Es müssen zwei Dinge unterschieden werden: Atomausstieg und Energiewende. Der Atomausstieg ist zur Hälfte erledigt, und kein Birnchen hat geflackert. Warum? Weil wir enorme Kraftwerksüberkapazitäten haben. Einem Spitzenverbrauch von nicht mal 80 GW stehen Kraftwerkskapazitäten von 120 GW gegenüber, und da sind die erneuerbaren Energien (weitere mindestens 50 GW) noch gar nicht mitgerechnet. Das heißt, wir haben in Deutschland über 50 Prozent Reserven und auch die Abschaltung der restlichen AKW wäre kurzfristig möglich, ohne irgendwelche Dinosaurier-Kraftwerke als Ersatz zu bauen.

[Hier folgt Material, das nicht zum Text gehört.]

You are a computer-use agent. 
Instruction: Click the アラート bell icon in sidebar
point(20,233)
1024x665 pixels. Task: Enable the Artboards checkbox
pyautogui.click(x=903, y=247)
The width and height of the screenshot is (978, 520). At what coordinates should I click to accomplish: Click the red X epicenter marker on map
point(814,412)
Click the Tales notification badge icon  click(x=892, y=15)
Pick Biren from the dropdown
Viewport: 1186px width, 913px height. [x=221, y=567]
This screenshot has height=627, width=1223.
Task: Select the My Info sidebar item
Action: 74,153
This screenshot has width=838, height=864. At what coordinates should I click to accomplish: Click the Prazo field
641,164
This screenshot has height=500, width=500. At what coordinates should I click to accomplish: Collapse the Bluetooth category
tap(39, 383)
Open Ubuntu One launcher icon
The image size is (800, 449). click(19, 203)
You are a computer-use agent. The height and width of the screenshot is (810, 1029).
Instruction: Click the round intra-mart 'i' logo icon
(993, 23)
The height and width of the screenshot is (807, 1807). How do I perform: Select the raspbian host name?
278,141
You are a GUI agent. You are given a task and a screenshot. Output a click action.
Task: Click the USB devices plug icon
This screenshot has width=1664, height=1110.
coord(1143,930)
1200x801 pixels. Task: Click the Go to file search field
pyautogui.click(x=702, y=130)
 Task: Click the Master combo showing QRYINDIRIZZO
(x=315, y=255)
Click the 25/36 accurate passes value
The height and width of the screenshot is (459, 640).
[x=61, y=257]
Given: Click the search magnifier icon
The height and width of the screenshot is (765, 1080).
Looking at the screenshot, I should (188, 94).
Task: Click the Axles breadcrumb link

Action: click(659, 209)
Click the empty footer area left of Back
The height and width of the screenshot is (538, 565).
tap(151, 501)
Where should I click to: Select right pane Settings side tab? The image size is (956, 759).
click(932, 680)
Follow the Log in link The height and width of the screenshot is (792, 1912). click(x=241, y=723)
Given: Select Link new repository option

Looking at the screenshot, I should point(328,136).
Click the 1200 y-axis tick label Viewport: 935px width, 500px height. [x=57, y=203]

Unter Energiewende verstehe ich immer noch den Wechsel von den fossilen zu den erneuerbaren Energien. Und dieser Wechsel wird systematisch ausgebremst. Röslers Wirtschaftsministerium ist nicht viel mehr als der verlängerte Arm der 4 großen Energiekonzerne. Die regelmäßigen Energiegipfel finden bekanntermaßen bei der Kanzlerin statt, denn den „Großen 4“ ist es egal, wer unter ihnen Wirtschafts- oder Umweltminister ist. Das Ausbremsen der Energiewende war der Preis für den Ausstieg aus der Kernenergie. Das Einzige, was noch namhaft gefördert wird, ist der Ausbau von Offshore-Windenergie, denn da wird viel Kapital gebraucht und da mischen die 4 kräftig mit. Alles andere – vor allem Photovoltaik und Binnen-Wind, bei denen die Privatleute die Energiezukunft selber in die Hand nehmen – wird erschwert, vom Zurückfahren der finanziellen Unterstützung bis hin zu gesetzgeberischen Hindernissen bei der Ausgestaltung der Betreibergesellschaften.

Altmeier macht einen auf lieb, tourt durch die Talkshows, trinkt Bier mit Journalisten, blinkt links und biegt aber rechts ab. Vermutlich ist er nur noch Staffage, die wahre Energiepolitik wird hinter den Kulissen gemacht. Und solche Leute wie Michael Vassiliadis, der Chef der IG BAU, lassen sich willig vor den Karren der Energiewirtschaft spannen und plappern die Floskeln der Dinosaurierlobby nach.